А приема нет как нет. Связь прекратилась. Признаться, меня начинает мучить совесть: стоило заговорить о трагедии, и вот… Мистика. Не хватало, чтобы вновь случилось то же самое. Взгляды вопросительно устремляются к Булыге. Тюлька-Джим деловито грызет мои сандалии острыми, как иглы, щенячьими зубками. Один Сережа делает вид, что ничего не происходит.
— Лежим, значит, — продолжает он, — думаем хорошо, что у батискафа теплоизоляция есть. Знаем: аварийный буй всплыть не может, тоже кабелем прижат. Тем временем наверху вызвали опытных водолазов — несколько раз они выходили на дно, нас же из-за пересеченного рельефа не видели: «Аргус» тогда еще желтым был, что не последнюю роль сыграло. На фоне донных отложений желтый цвет закамуфлировал батискаф. Из Севастополя на помощь срочно вышел кабелеукладчик «Цна» с опытными моряками на борту…
Алексеев подталкивает меня, кивая на горизонт. Верно говорил капитан Касаткин: «На море такое произойти может, что и поверить трудно» — из-за горизонта показывается туманное пятно, постепенно принимающее очертания корабля. Экипаж «Прибоя» узнает знакомый силуэт «Цны». Той самой.

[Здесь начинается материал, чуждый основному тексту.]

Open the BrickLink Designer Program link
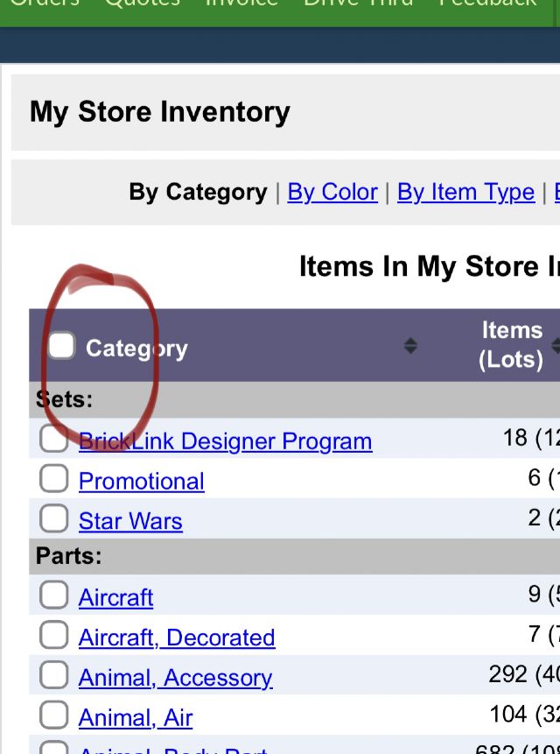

Лично мне кажется — это уж слишком. Мы вовсе не хотим, чтобы, иллюстрируя Сережин рассказ, все повторялось вновь и «Аргус» исчезал в пучине. И пусть себе кабелеукладчик «Цна» с опытными моряками идет мимо.
— Уже сорок четыре часа мы были на дне. Потом я взглянул в иллюминатор… То ли лавина, то ли маневрировавшие над нами корабли изменили положение кабеля, но зловещей его тени над головой мы не обнаружили. Сверху дали «добро» на всплытие. Продули цистерны, но батискаф увяз, даже не шелохнулся. Оставалось последнее: аварийный сброс груза. Когда семь свинцовых кругляшей выбросили один за другим, аппарат дрогнул. В пять часов утра всплыли, увидели над собой небо. Была большая волна, пасмурный, штормовой денек.
На корабле «Академик Орбели» — это наше, из Южного отделения, судно — организовали штаб по спасению, устроили встречу — подходим, а на причале стоят сотрудники, ждут, каждому из нас вручили по букету роз…
И тут, как бы вежливо дождавшись конца повествования, оживает, подает голос «Аргус». «Прибой» разворачивается, начинает кружить над предполагаемым местом всплытия батискафа.
Все шире расходятся изумрудно-зеленые кольца над белым яйцом. Пронизав толщину вод, белым видением всплывает «Аргус», опоясанный ореолом пены. Уже откинута крышка аппарата, выбравшись наружу, оседлали ее два босоногих странника. Любопытная чайка метнулась к небывалой рыбине, шалыми кругами ушла в небо.
Сережа лихо спрыгивает в надувную лодку, и ярко-оранжевый «Пеликан» принимает его, напружинившись резиновым телом. «Прибой» ложится на обратный курс. Присмиревший, облитый хрустальной голубизной, движется за кормой на буксире батискаф, рыская и виляя во все стороны.
На берегу акванавты вручают нам подарок — большой ропан с закаменевшим по краям створок малиновым кружевом, морской «цветок» поднят со дна послушной механической рукой «Аргуса».
— Когда мы всплыли после двух суток на дне, — застенчиво улыбаясь, говорит Сергей, — я тогда подумал: больше — никогда…
Кажется, он благодарен за то, что не был задан традиционно глупый вопрос: «О чем вы думали там, лежа в брезентовых чехлах и зная: даже спасательный буй не укажет местонахождение батискафа?»
А зачем спрашивать? Вот они, весь экипаж, снова на работе. И Сергей Холмов в клетчатой ковбойке, обтянувшей худенькие плечи, больше не кажется мальчишкой.
Вечером отправляемся в общежитие Южного отделения в гости к акванавтам. Шторой закрывает окно цветущая сирень. Члены экипажа по очереди чистят картошку, достают из холодильника ужин. Есть люди, в большом и малом остающиеся самими собой: в комнате ничего лишнего — гантели, раскрытая, с недоигранной партией шахматная доска, гипсовая улыбка Нефертити, на самодельных стеллажах стопки книг.